**YOUR OBJECTIVE**
An exact transcript is required of the lines below, from the one containing "Where should I click to: Focus" through the very last; leave every picture out of it.

##############################

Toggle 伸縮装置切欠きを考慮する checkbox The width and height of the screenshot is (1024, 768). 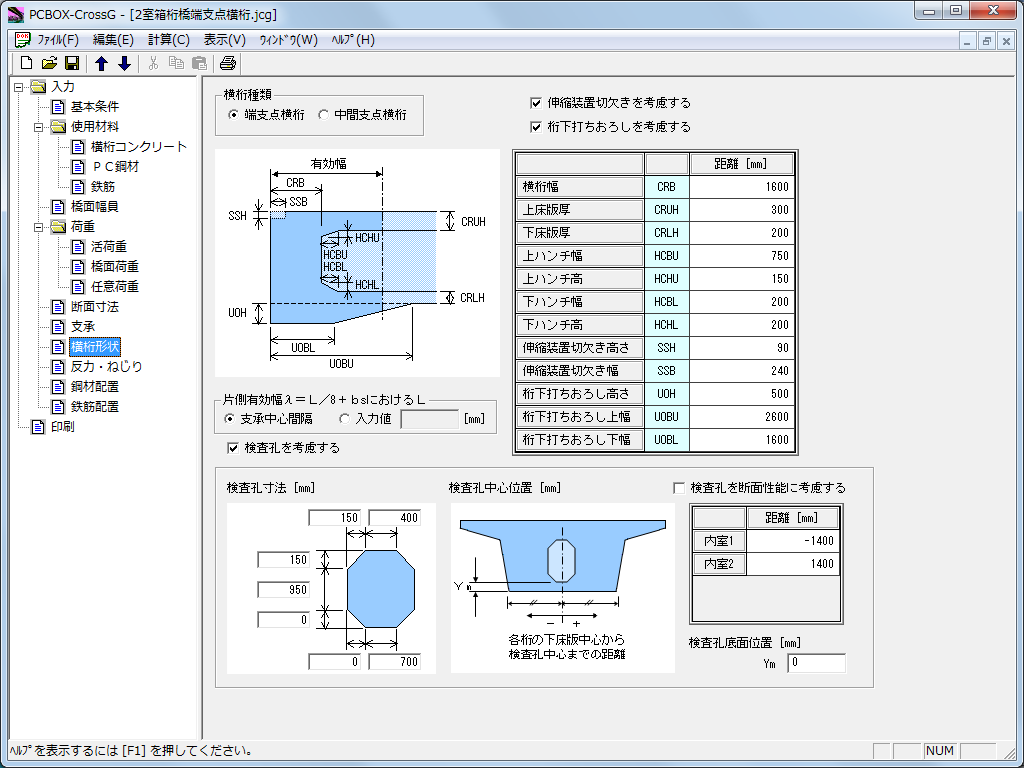(536, 103)
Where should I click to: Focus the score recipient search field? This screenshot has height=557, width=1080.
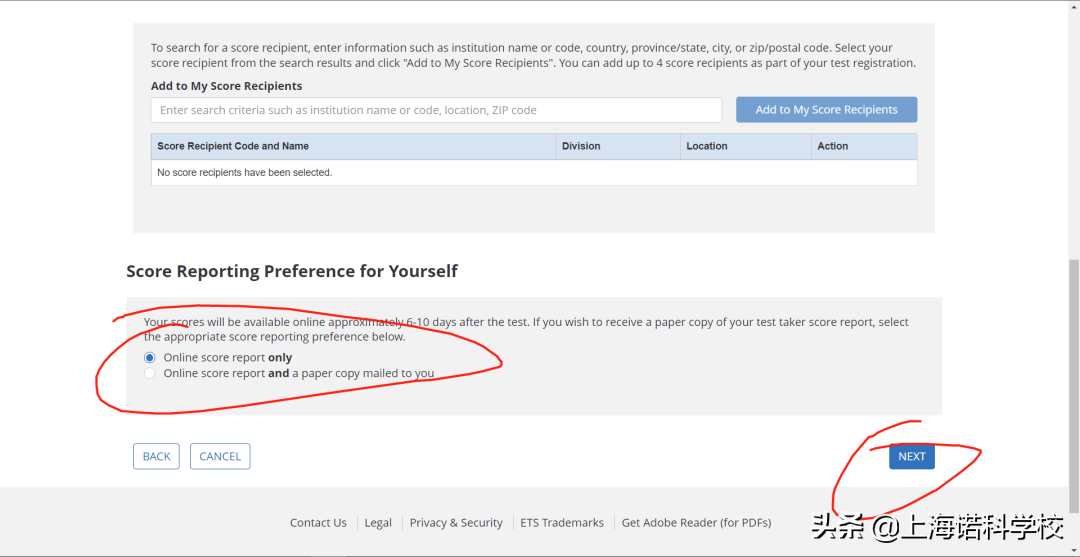[436, 110]
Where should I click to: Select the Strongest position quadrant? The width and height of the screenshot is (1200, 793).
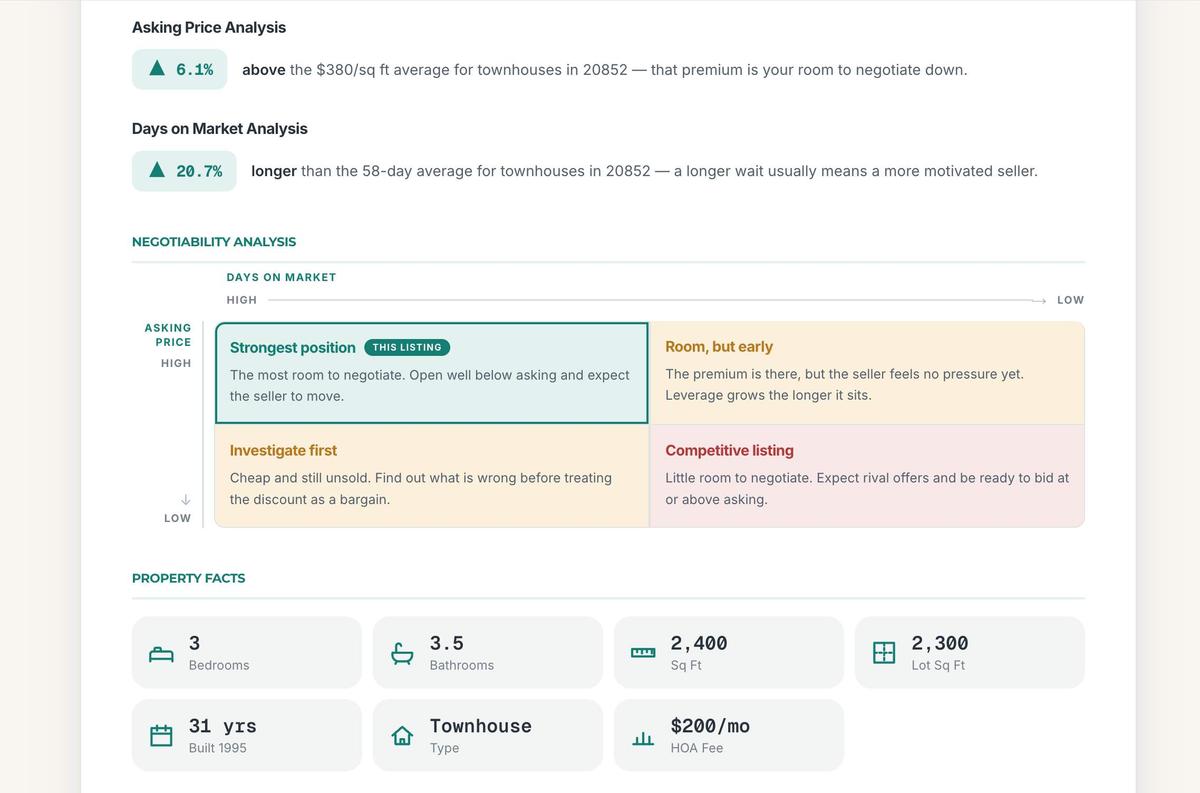click(432, 373)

##############################

**RESPONSE AREA**
Where should I click to: Focus the score recipient search field? This screenshot has height=557, width=1080.
[436, 110]
Where should I click to: Select the Strongest position quadrant? The width and height of the screenshot is (1200, 793).
click(432, 373)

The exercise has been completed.